How Humans Learn: A Plain Tour of Memory

By Pritesh Yadav 9 min read

Before we can build software that helps a person learn, we have to understand the machine we are trying to help: the human brain. Here is the surprising truth that shapes everything in this book — the brain is brilliant at storing things forever, but terrible at holding more than a tiny amount at once, and it forgets new things almost immediately unless we do something about it. Every clever technique later in this book is really just a workaround for these three facts. So let's take a calm, plain-English tour of how memory actually works.

3.1 Two memories, not one

Your memory is not one big container. It comes in two very different parts that work together.

Working memory is the small space where you actively think about whatever is in front of you right now — the sentence you are reading, the numbers you are adding. It has two cruel limits. First, it is tiny. George Miller famously suggested in 1956 that it holds about seven items, but later work by Nelson Cowan (2001) showed the real limit is closer to four separate items once you stop people from silently repeating them to themselves. Second, it empties in seconds the moment your attention wanders.

Long-term memory is the opposite: effectively unlimited and effectively permanent. It is where knowledge lives once it has truly stuck. Learning, in one sentence, is the act of moving information from the cramped working memory into the vast long-term store.
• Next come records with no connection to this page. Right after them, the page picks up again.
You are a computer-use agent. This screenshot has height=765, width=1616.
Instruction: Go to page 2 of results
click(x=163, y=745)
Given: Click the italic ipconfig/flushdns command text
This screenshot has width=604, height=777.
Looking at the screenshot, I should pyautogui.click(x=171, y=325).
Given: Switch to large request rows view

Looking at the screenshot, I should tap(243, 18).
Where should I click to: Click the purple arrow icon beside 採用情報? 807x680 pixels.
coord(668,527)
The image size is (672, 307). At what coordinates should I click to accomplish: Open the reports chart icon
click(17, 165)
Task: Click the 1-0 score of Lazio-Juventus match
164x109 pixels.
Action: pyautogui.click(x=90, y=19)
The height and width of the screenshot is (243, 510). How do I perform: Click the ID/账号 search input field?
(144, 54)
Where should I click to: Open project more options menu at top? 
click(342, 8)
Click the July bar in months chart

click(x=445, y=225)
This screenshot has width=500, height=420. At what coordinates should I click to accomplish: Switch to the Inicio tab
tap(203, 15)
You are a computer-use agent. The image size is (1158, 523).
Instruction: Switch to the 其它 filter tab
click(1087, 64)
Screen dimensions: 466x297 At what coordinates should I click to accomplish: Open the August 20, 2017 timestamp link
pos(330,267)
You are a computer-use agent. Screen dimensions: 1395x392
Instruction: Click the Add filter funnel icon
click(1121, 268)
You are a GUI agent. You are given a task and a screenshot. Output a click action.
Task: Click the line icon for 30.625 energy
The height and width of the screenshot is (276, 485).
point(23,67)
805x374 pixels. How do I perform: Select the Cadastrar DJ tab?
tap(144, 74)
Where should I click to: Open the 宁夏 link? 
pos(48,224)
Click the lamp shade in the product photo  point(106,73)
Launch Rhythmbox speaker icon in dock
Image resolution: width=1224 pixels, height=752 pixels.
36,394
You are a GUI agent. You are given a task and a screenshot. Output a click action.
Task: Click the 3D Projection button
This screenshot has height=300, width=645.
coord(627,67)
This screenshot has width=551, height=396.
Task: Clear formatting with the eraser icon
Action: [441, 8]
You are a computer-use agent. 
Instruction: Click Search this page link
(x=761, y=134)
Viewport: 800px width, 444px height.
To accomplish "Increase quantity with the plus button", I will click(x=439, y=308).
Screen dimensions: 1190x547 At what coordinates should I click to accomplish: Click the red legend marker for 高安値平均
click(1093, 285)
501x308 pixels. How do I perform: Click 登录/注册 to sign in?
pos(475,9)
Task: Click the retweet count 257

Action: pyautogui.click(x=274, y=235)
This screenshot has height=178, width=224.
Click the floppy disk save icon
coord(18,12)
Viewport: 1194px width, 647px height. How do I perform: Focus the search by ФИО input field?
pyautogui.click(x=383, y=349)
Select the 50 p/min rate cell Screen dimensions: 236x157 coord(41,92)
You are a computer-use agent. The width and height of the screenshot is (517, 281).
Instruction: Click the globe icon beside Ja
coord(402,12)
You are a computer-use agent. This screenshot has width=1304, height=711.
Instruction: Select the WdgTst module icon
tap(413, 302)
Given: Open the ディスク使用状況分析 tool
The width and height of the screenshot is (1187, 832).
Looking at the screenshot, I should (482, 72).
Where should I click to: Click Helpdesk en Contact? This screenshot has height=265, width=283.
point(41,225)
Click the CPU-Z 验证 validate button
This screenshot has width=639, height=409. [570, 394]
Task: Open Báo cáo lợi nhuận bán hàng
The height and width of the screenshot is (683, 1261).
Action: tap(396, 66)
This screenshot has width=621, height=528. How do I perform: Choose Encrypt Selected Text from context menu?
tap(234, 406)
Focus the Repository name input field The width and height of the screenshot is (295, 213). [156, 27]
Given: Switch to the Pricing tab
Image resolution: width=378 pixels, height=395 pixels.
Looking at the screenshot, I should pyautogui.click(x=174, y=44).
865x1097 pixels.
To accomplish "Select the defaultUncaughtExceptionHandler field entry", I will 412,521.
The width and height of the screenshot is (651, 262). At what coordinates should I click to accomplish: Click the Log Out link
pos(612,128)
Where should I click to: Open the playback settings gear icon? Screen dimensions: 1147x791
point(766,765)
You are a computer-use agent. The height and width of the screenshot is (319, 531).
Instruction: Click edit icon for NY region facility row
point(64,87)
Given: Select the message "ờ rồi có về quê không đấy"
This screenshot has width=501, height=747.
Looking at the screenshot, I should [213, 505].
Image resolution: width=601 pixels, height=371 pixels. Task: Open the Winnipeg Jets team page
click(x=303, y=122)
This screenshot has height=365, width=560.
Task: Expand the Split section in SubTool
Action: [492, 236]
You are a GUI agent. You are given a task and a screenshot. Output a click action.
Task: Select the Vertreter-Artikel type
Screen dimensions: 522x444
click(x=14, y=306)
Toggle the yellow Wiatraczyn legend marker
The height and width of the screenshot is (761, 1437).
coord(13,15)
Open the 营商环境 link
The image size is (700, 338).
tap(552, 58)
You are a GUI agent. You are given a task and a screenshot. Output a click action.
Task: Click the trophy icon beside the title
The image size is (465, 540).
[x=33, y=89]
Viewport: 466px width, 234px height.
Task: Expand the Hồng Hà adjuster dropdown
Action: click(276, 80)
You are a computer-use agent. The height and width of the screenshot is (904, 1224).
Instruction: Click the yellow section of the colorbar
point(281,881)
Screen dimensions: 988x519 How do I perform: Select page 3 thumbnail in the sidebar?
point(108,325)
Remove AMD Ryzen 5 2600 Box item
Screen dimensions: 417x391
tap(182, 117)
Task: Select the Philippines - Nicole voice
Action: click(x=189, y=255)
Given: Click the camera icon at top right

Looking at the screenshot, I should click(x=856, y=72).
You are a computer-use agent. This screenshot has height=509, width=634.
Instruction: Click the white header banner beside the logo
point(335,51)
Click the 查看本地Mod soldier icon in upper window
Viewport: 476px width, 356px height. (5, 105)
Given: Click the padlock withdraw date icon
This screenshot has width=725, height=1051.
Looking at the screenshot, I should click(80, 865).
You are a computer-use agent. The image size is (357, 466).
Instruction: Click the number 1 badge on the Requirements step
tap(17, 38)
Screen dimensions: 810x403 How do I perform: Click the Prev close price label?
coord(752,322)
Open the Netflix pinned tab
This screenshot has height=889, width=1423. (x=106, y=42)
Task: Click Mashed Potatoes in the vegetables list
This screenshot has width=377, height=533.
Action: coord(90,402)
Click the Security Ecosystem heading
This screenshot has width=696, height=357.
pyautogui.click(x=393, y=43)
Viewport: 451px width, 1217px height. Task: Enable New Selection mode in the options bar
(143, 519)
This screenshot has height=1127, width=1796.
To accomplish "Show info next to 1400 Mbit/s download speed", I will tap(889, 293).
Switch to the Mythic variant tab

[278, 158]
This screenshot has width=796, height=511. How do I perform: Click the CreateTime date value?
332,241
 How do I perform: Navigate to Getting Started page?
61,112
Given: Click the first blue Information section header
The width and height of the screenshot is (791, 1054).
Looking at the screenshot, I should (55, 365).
Analogy: Working memory is like a small kitchen counter — you can only lay out a few ingredients at a time, and someone wipes it clean every few minutes. Long-term memory is the giant pantry in the back: huge, organized, and durable. Cooking (thinking) happens on the counter, but everything is stored in the pantry.

3.2 Chunking: how experts cheat the four-item limit

If working memory only holds about four items, how does a chess master glance at a board and remember every piece? The trick is chunking — grouping small items into one bigger, meaningful unit. To you, the letters C-A-T are three items; once you read them as the word "CAT," they become a single chunk. The expert isn't holding more raw items; they pull whole patterns out of long-term memory at once.

Example: The phone number 4 1 5 5 5 5 0 1 7 2 is ten separate items — impossible to hold. Written as 415-555-0172 it becomes three friendly chunks. Nothing changed except the grouping. Good teaching does exactly this regrouping for the learner.

This is the single most important idea for anyone designing an AI tutor: every lesson has to fit through a roughly four-item doorway. Dump ten new ideas on someone at once and working memory overflows — the learner sweats, tries hard, and almost nothing reaches the pantry.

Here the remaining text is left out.